The Catholic Church and the Rwandan Hutu movement

Creating a Hutu identity
In 1957, the Hutu catechist Gregoire Kayibanda, under the ideological patronage of J.P. Harroy, the Belgian Governor of Rwanda and Mgr. Perraudin, head of the Roman Catholic Church in Rwanda, publishes the ‘Hutu Manifesto’ demanding the political authority be granted to the Hutu majority. According to the present Rwandan government, in that year “the Catholic Church encourages Gregoire Kayibanda and his associates to form political parties … to champion ‘Bahutu interests’”.

In 1959 “PARMEHUTU (Le Parti du Mouvement de l’emancipation Hutu) is established under the guidance of the Catholic church by the proponents of delayed independence.
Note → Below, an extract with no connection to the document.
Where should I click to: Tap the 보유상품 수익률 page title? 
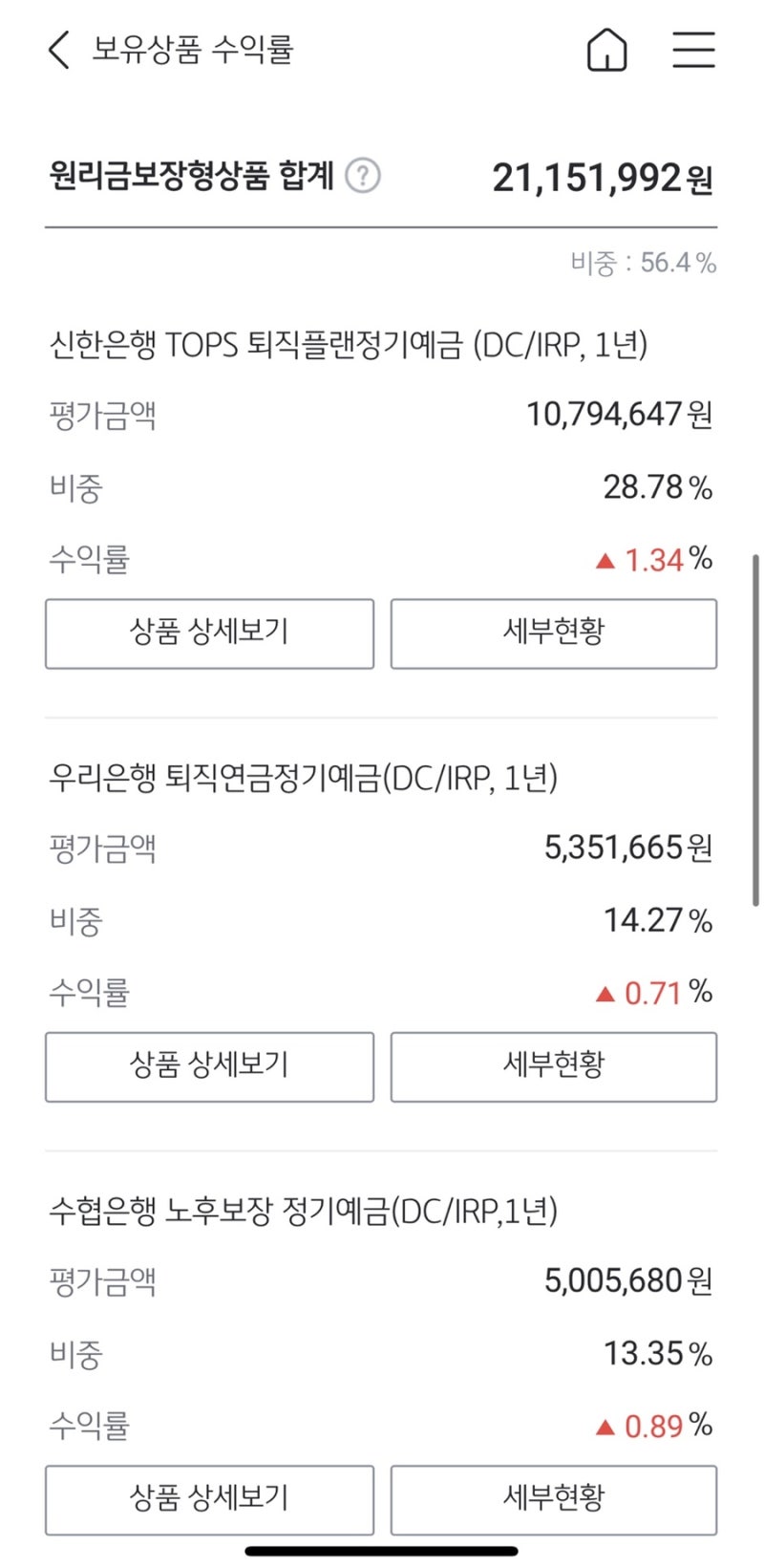point(193,49)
PARMEHUTU was also openly sectarian and anti-Batutsi,” again according to the Rwandan government. The same year, the first massacres of thousands of Tutsi is organised by radicalised Hutus, “under Belgian supervision”.
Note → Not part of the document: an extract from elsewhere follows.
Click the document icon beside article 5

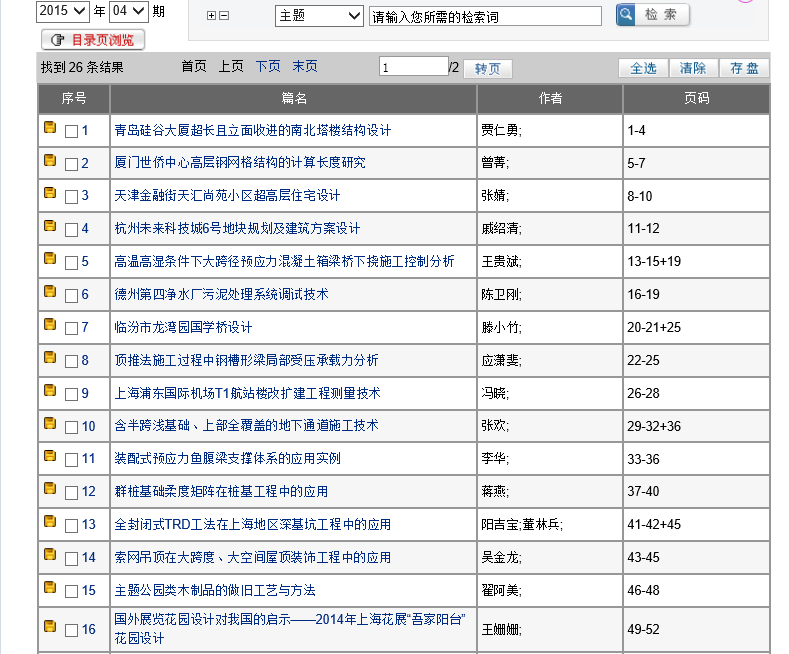click(49, 259)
In contemporary Rwanda, politically dominated by Tutsis and moderate Hutus, questions about the Catholic Church’s role in the polarisation of Rwandans, in its extreme leading towards the 1994 genocide, are openly debated. In Rwanda, before the genocide called “Africa’s most Christian country,” over 50 percent of the population is Roman Catholic. Some 12 percent belong to other Christian societies.

As in most African ex-colonies, the missionaries in Rwanda also embarked on a policy of divide and rule, in close cooperation with the colonial administration. In the Belgian Trust Territories of Rwanda and Burundi this meant creating the ethnicities of Hutu and Tutsi and promoting the Hutu majority against the ruling Tutsi.
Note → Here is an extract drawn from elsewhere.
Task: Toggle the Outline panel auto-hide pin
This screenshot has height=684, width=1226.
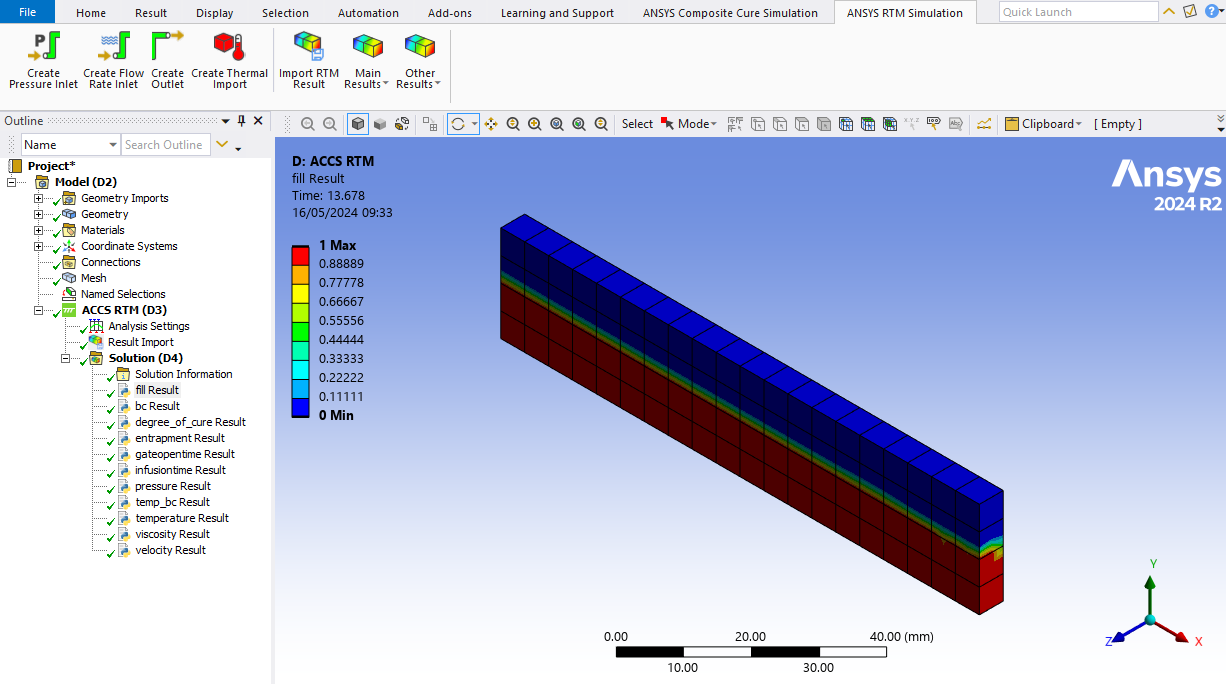Action: pyautogui.click(x=241, y=121)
The Catholic Church, effectively supporting the creation of a Hutu identity and nationalism, thus became part of the Hutu movement. The mission was rewarded by mass conversions of Rwandan Hutus, making Catholicism the dominant religion in Rwanda. As the radical Hutus gained power in Rwanda at independence in 1962, Catholic and other clergymen found themselves with personal friends in all levels of governance and with good access to the centres of power.